11. Oktober 2016
Wirtschaftsrat: Kostenexplosion bei der Energiewende unverantwortlich
Wolfgang Steiger: Derzeitiges Umlagen-Modell nicht zukunftsfest - signifikante Senkung der Steuern und Abgaben auf den Strompreis ist notwendig.

Der Wirtschaftsrat der CDU sieht mit großer Sorge, dass die Kosten für die Energiewende trotz EEG-Reform weiter explodieren. Nach den Berechnungen des Instituts für Wettbewerbsökonomik in Düsseldorf summieren sich die direkten und indirekten Gesamtkost en der Energiewende auf 520 Milliarden Euro bis 2025. Zudem gehen die Übertragungs-netzbetreiber davon aus, dass die Ökostromumlage im kommenden Jahr um weitere 8 Prozent ansteigt.

 

„Diese Zahlen belegen eindrücklich, dass das derzeitige Umlagen-System nicht zukunftsfest ist. Eine Senkung der Steuern und Abgaben auf den Strompreis ist deshalb notwendig. Ohne eine Reform werden sich die jährlichen Stromosten für einen Durchschnittshaushalt bis 2025 von 222 Euro auf 464 Euro mehr als verdoppeln. Die Staatslasten beim Strompreis für industrielle Verbraucher sind bereits heute mit 54 Prozent die mit Abstand höchsten in Europa. Dies gefährdet Investitionen und Arbeitsplätze und somit den Wohlstand unseres Landes“, mahnt Wolfgang Steiger, der Generalsekretär des Wirtschaftsrates der CDU.

 

Die Finanzierung der Energiewendekosten sollte auch keinesfalls aus Steuermitteln erfolgen, wie aktuell von Teilen der Erneuerbaren-Branche gefordert. „Die derzeitige Diskussion um eine Steuerfinanzierung der Energiewende ist reine Augenwischerei! Das Versprechen, die Kosten für die Energiewende einzudämmen oder zumindest zu stabilisieren, lässt sich nicht halten, also wird nun versucht die Kosten neu zu verteilen und damit zu verschleiern. Stattdessen sollten die Ziele und Maßnahmen der Energiewende stärker marktwirtschaftlich ausgerichtet und besser koordiniert werden. Auch die Vollendung des EU-Energiebinnenmarkts muss stärker in den Fokus gerückt werden“, betont Wolfgang Steiger.

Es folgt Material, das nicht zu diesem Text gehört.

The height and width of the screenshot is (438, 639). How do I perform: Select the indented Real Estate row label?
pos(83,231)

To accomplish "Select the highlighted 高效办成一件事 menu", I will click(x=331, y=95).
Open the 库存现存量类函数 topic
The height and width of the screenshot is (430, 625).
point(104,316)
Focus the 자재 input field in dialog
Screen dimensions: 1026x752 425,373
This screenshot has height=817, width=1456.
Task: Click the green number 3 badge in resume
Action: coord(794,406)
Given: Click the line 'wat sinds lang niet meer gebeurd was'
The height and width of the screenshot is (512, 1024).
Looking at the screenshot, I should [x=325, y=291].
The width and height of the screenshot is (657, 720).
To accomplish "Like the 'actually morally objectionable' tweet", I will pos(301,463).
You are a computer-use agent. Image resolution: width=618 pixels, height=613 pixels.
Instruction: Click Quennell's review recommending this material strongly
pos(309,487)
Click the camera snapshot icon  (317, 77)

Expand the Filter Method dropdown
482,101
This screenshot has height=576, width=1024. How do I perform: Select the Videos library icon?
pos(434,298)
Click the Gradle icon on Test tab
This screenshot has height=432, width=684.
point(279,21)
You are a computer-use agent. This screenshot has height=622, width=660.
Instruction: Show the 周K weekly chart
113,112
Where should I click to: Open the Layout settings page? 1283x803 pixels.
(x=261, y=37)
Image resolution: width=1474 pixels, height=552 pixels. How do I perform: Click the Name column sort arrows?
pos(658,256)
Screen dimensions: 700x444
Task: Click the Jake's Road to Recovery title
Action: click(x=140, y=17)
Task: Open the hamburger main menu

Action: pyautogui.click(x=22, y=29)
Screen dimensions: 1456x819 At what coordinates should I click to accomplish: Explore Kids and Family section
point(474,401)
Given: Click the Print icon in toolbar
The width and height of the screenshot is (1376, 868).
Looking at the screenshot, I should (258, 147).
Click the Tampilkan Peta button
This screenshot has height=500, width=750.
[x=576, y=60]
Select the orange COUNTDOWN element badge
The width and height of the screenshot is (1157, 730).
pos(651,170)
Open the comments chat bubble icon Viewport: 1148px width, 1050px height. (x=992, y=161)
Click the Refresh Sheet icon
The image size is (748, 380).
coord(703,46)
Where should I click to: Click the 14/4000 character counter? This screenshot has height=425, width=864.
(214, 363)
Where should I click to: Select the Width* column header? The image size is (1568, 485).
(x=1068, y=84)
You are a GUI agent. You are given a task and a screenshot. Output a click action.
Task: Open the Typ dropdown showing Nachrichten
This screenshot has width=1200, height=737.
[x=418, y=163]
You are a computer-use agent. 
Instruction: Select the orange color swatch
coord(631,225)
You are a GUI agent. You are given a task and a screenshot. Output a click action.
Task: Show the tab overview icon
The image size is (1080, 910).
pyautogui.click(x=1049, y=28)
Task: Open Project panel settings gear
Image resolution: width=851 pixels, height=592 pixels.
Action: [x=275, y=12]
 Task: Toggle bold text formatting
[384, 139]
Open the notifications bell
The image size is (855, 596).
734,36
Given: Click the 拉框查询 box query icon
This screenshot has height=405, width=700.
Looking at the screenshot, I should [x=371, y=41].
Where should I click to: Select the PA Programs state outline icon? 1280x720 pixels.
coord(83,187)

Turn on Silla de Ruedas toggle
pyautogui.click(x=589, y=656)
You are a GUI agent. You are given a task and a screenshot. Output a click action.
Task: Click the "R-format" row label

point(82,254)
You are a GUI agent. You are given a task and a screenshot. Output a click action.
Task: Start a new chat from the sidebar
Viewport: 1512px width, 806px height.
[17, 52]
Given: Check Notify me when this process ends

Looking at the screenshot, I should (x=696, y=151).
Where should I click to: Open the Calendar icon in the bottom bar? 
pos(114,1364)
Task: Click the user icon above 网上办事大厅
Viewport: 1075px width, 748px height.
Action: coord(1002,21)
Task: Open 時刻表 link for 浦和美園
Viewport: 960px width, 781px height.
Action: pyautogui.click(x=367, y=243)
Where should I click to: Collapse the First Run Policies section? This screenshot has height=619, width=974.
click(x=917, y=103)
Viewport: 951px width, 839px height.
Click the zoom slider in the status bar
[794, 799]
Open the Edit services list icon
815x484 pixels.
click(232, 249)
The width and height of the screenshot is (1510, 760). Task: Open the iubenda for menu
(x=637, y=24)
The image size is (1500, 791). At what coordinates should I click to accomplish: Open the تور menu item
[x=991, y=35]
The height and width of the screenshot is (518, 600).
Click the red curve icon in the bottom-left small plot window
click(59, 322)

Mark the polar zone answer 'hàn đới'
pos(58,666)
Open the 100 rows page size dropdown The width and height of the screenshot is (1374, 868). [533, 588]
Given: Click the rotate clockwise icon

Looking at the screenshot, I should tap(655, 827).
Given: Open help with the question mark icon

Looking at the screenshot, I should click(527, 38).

Im Einzelnen fordert der Wirtschaftsrat:

 

-  Priorität für Stromnetzausbau zur Vollendung des europäischen Energiebinnenmarkts!

-  Staatliche Abgabenlast beim Strompreis auf höchstens europäischen Durchschnittswert begrenzen!

-  Folgekostenabschätzung für alle neuen Klimaschutzinstrumente einführen!

-  EU-Vorgaben zur Steigerung des Industrieanteils am europäischen BIP gleichrangig mit Klimazielen behandeln!

-  Emissionshandel als Leitinstrument ausbauen und Technologieoffenheit gewährleisten!

-  Mehr Transparenz und Kosteneffizient durch Smart Meter erreichen!